*RECORDS TO USE*

┄┄┄┄┄┄┄┄┄┄

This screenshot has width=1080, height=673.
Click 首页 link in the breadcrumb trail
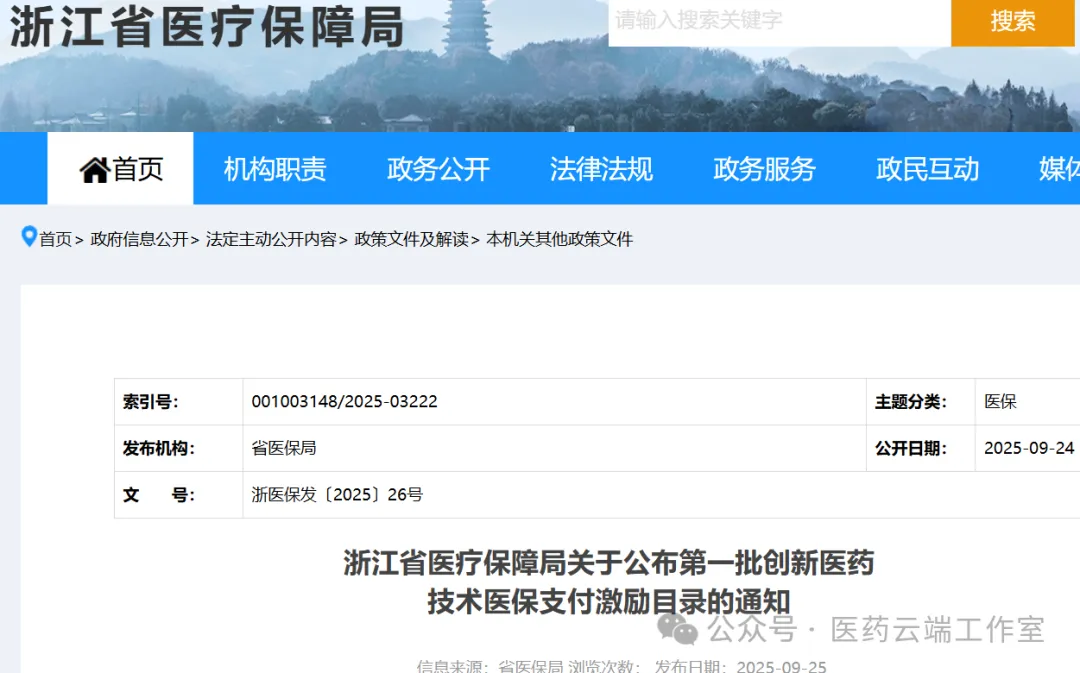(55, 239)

┄┄┄┄┄┄┄┄┄┄

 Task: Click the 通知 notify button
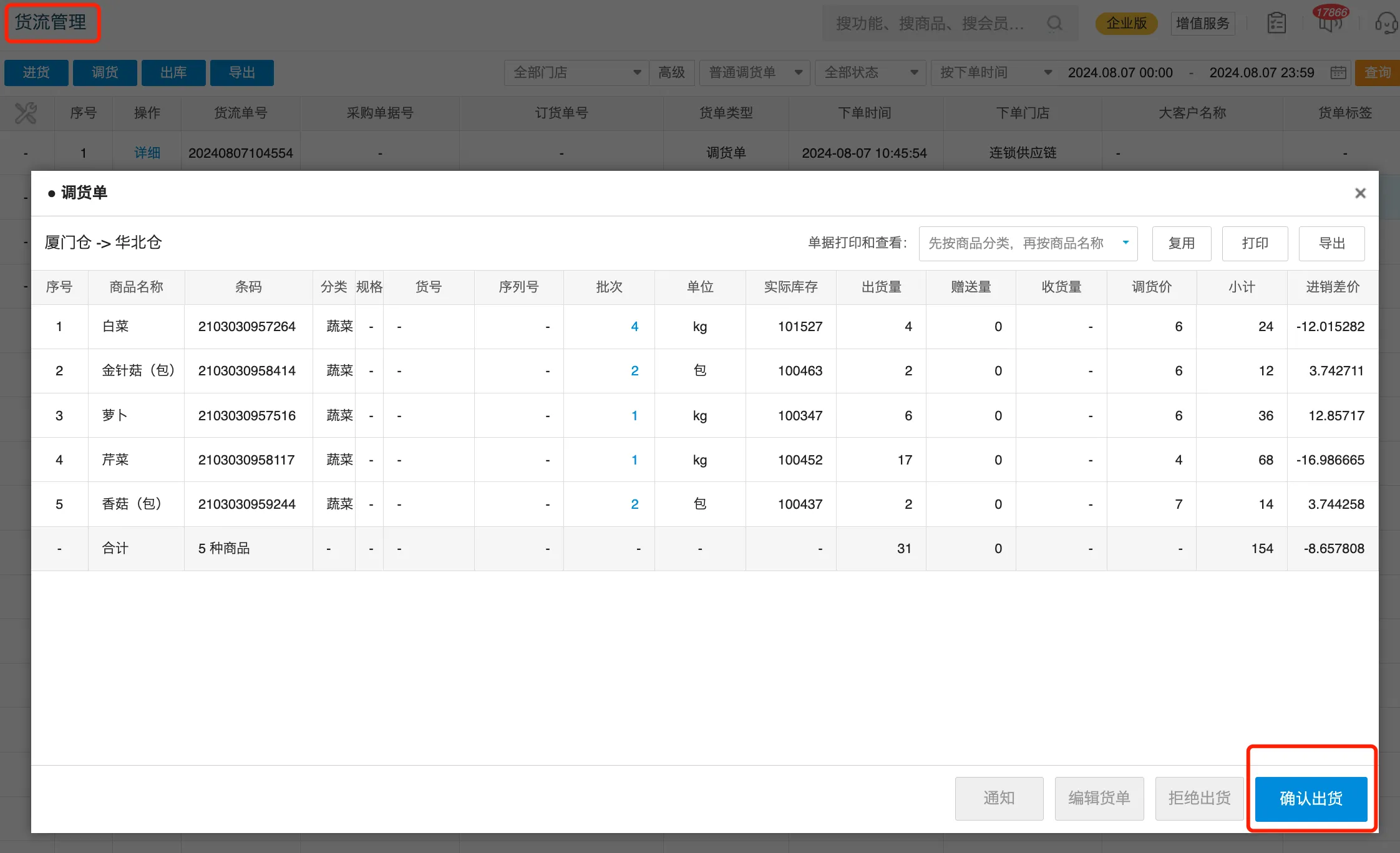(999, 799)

┄┄┄┄┄┄┄┄┄┄

*GIVEN INSTRUCTION*
Pick out each line of the records that contains the word "Click", and copy those lines. Match case exactly.

*CORRECT RESPONSE*
Click 首页 link in the breadcrumb trail
 Task: Click the 通知 notify button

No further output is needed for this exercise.